L’affaire Madiambal Diagne, liée au Programme de modernisation des infrastructures judiciaires (PROMIJ), continue de faire couler beaucoup d’encre. La société française Ellipse Projects, citée dans l’enquête sur de présumées malversations financières, a tenu à réagir pour la première fois. Interrogée par Jeune Afrique, la directrice de la communication du groupe, Victoria Jaunasse, a fermement démenti toute implication, estimant que l’entreprise est « injustement mentionnée dans un conflit d’apparence politique et médiatique qui ne la concerne pas ».
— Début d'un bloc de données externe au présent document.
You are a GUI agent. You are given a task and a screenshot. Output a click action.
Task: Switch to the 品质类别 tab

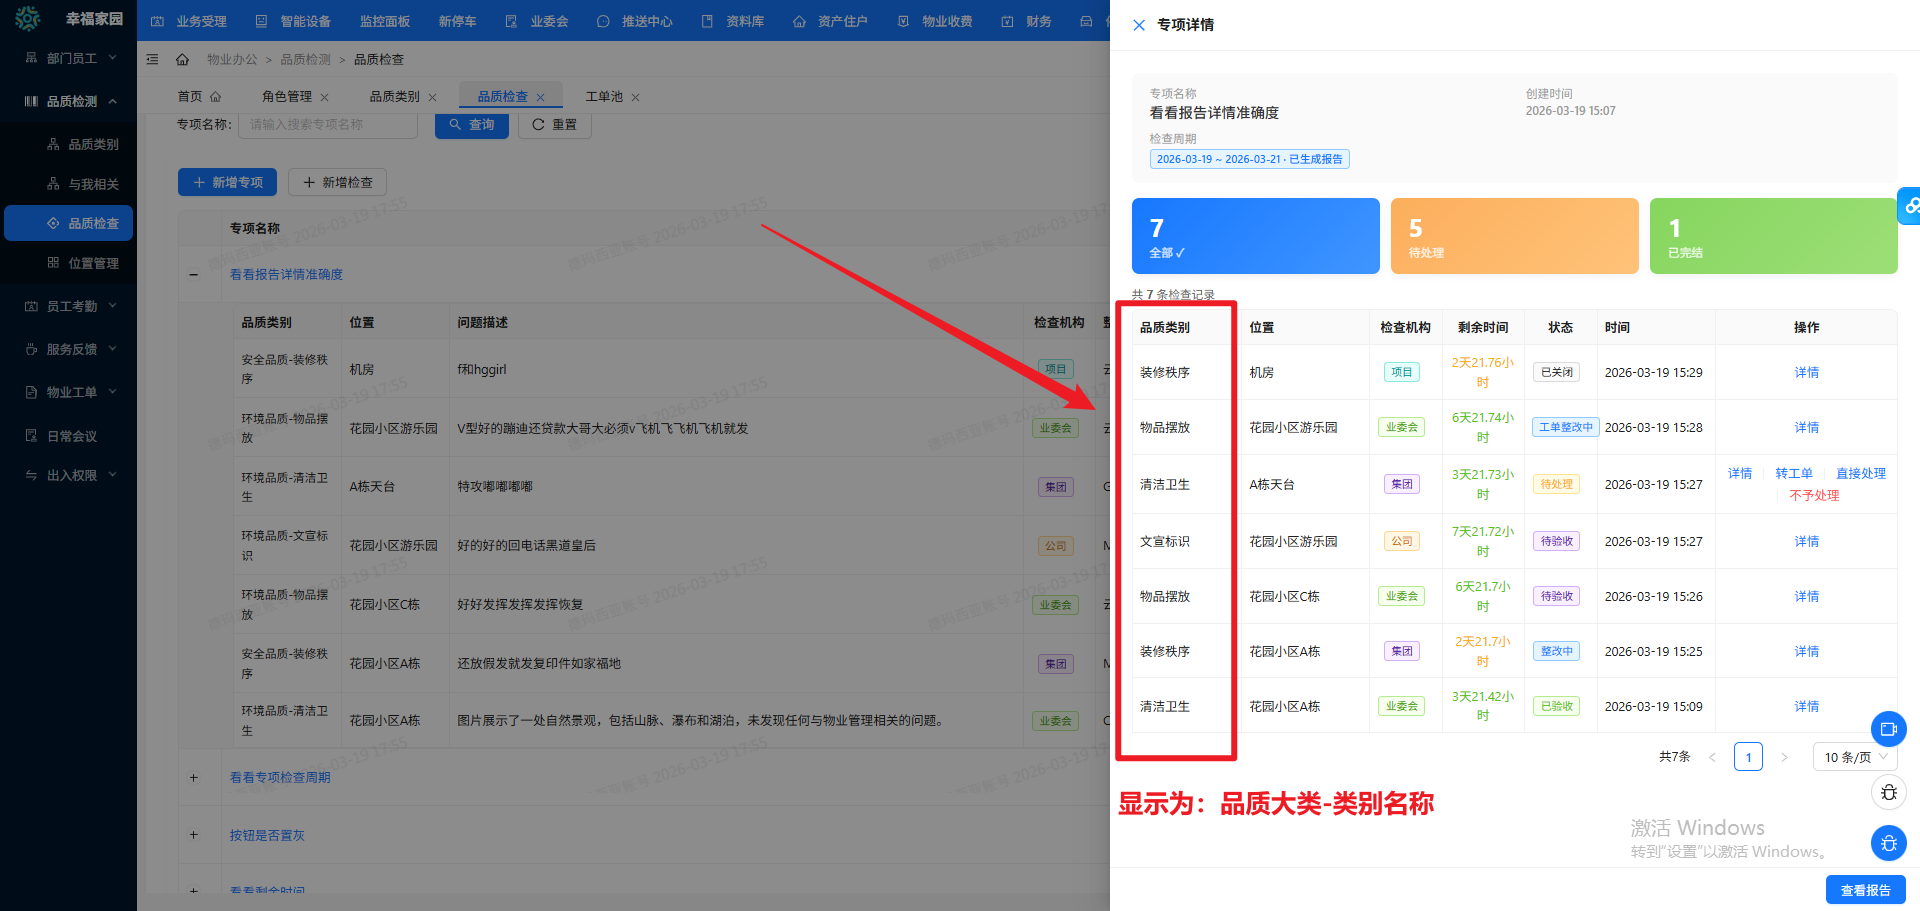pyautogui.click(x=394, y=97)
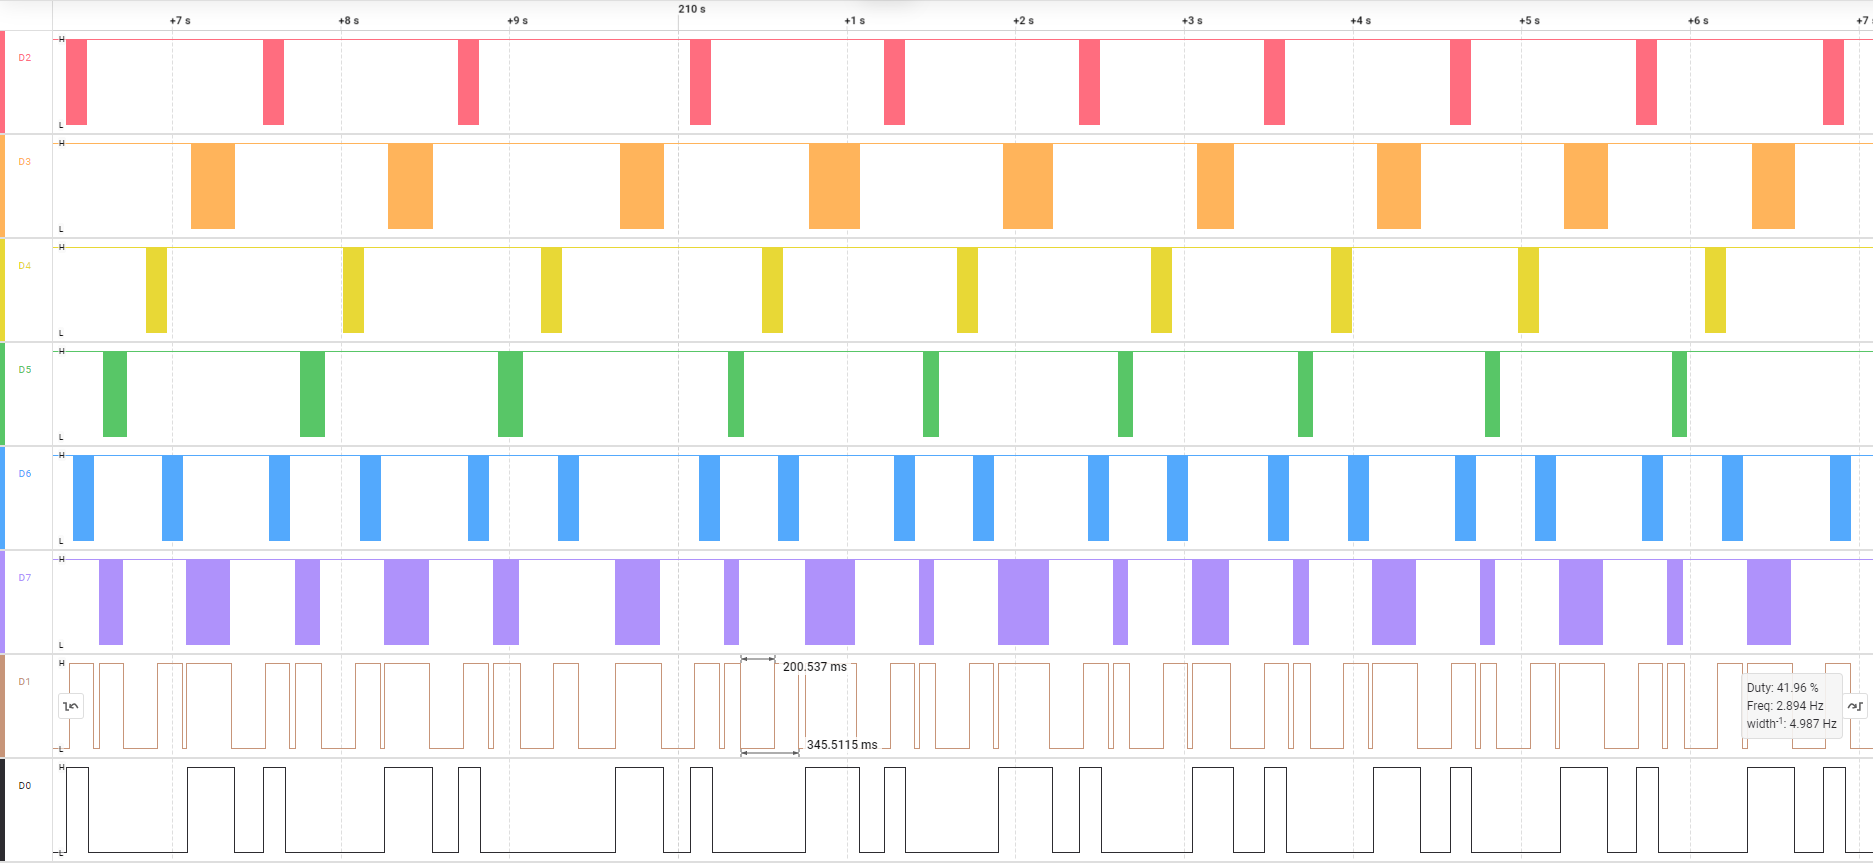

Au Sénégal, le journaliste et homme d’affaires Madiambal Diagne, patron du quotidien Le Quotidien, est visé par une procédure judiciaire portant sur des soupçons « d’enrichissement illicite » et de « passation de marchés frauduleuse » dans le cadre du PROMIJ. Plusieurs membres de sa famille ont également été inculpés. Selon les premiers éléments de l’enquête, les autorités cherchent à établir d’éventuelles connexions financières entre Ellipse Projects, principal prestataire du programme, et la SCI Pharaon, une société immobilière appartenant à Madiambal Diagne et à certains de ses proches.
Face à ces accusations, la représentante d’Ellipse Projects se veut catégorique. « Aucune notification officielle ne nous a été adressée concernant d’éventuelles procédures en cours », a-t-elle déclaré, avant d’ajouter que la société « a respecté l’ensemble de ses engagements contractuels et les mécanismes de contrôle établis par l’État sénégalais ». Le groupe français, spécialisé dans les infrastructures publiques en Afrique, dénonce ainsi ce qu’il considère comme une instrumentalisation politique d’un dossier purement administratif et technique.
Pour rappel, le Programme de modernisation des infrastructures judiciaires (PROMIJ), lancé par le gouvernement sénégalais, visait la réhabilitation et la construction de tribunaux sur tout le territoire national. Ce projet, estimé à plusieurs dizaines de milliards de francs CFA, devait permettre d’améliorer l’accès à la justice et les conditions de travail des magistrats et personnels judiciaires. Cependant, des mouvements financiers suspects ont été signalés par la Cellule nationale de traitement des informations financières (CENTIF), entraînant l’ouverture d’une enquête pour déterminer d’éventuels détournements de fonds ou conflits d’intérêts.
Alors que le dossier prend une tournure de plus en plus sensible, Madiambal Diagne, qui se trouverait actuellement en France, n’a pas encore publiquement réagi aux dernières déclarations d’Ellipse Projects. De son côté, la société française réaffirme sa volonté de coopérer pleinement avec les autorités sénégalaises si elle était officiellement sollicitée, tout en dénonçant le caractère « disproportionné » des soupçons portés contre elle dans ce qu’elle décrit comme un « contexte de tensions politiques et médiatiques au Sénégal ».